On the VM (or via simulation script below):
sudo /opt/esgraph/esgraphd run --config /opt/esgraph/config/default.tomlStop with Ctrl+C — the writer flushes pending events before exit.
esgraphd status only reads the graph; it is not the live collector. To check whether run is active: ps -ax | grep '[/]opt/esgraph/esgraphd run'.
./scripts/debug-vm.sh # lldb on the VM over SSH
./scripts/stop-vm-collector.sh # stop a stuck esgraphd runNon-destructive threat-actor scenarios under scripts/attack-scenarios/ drive lab behaviour on the VM while the collector runs.
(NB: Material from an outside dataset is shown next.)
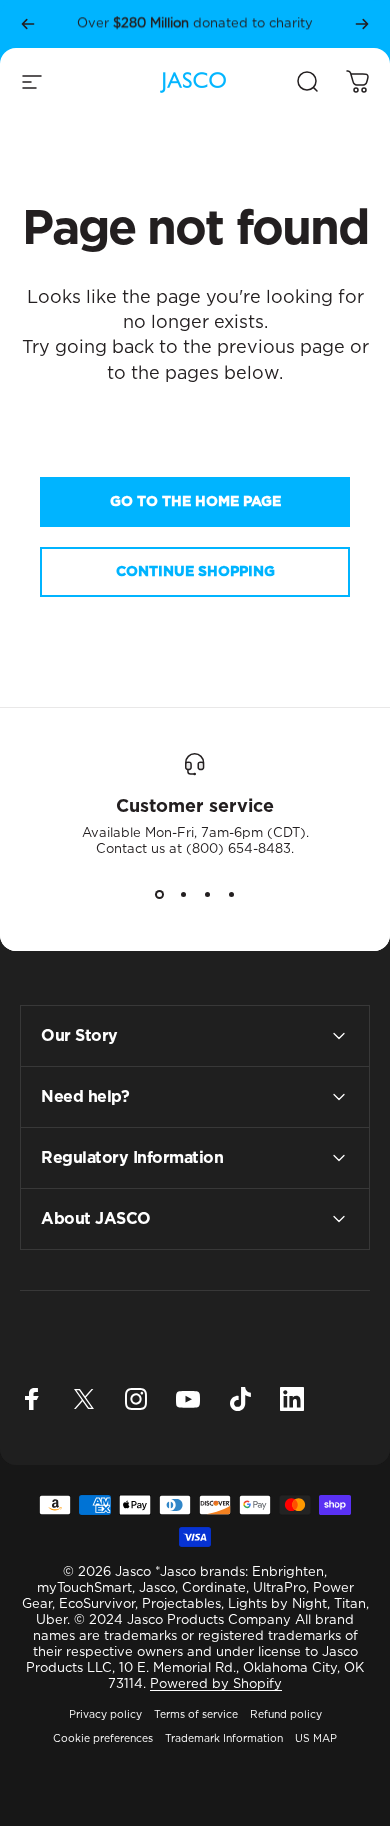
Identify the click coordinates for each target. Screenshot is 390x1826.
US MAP (316, 1739)
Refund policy (286, 1715)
Each scenario has an execution script and a cleanup script.
./scripts/simulate-vm.sh --list-scenarios
./scripts/simulate-vm.sh --scenario apt29/apt29_discoveryThis orchestrates: start collector → run scenario → stop collector → copy LadybugDB database and logs to artefacts/simulations/ on the host → cleanup VM staging. Details: docs/deployment.md.
esgraph/
├── crates/
│ ├── esgraph-core/ # config, event names, graph model
│ ├── esgraph-store/ # LadybugDB schema and ingest
│ ├── esgraph-esf/ # live ESF client (macOS)
│ └── esgraphd/ # CLI: replay, query, status, run
├── scripts/ # deploy, debug, simulate, stop collector
├── config/ # default.toml (host), vm.default.toml (VM)
├── fixtures/ # JSON replay samples
└── docs/ # architecture and setup guides
| Document | Description |
|---|---|
| docs/ARCHITECTURE.md | System overview and crate index |
| docs/core.md | Config, events, graph model |
| docs/store.md | LadybugDB schema, ingest, Ladybug Explorer |
| docs/esf.md | ESF collector and normalisation |
| docs/cli.md | esgraphd commands |
| docs/config.md | TOML configuration |
| docs/vm-setup.md | VM rationale, checklist, SSH, sudo |
| docs/deployment.md | Deploy, debug, and simulation scripts |
cargo test --workspaceUse only on systems you own or are authorised to instrument. Attack scenarios are for isolated research VMs — do not run them against production hosts.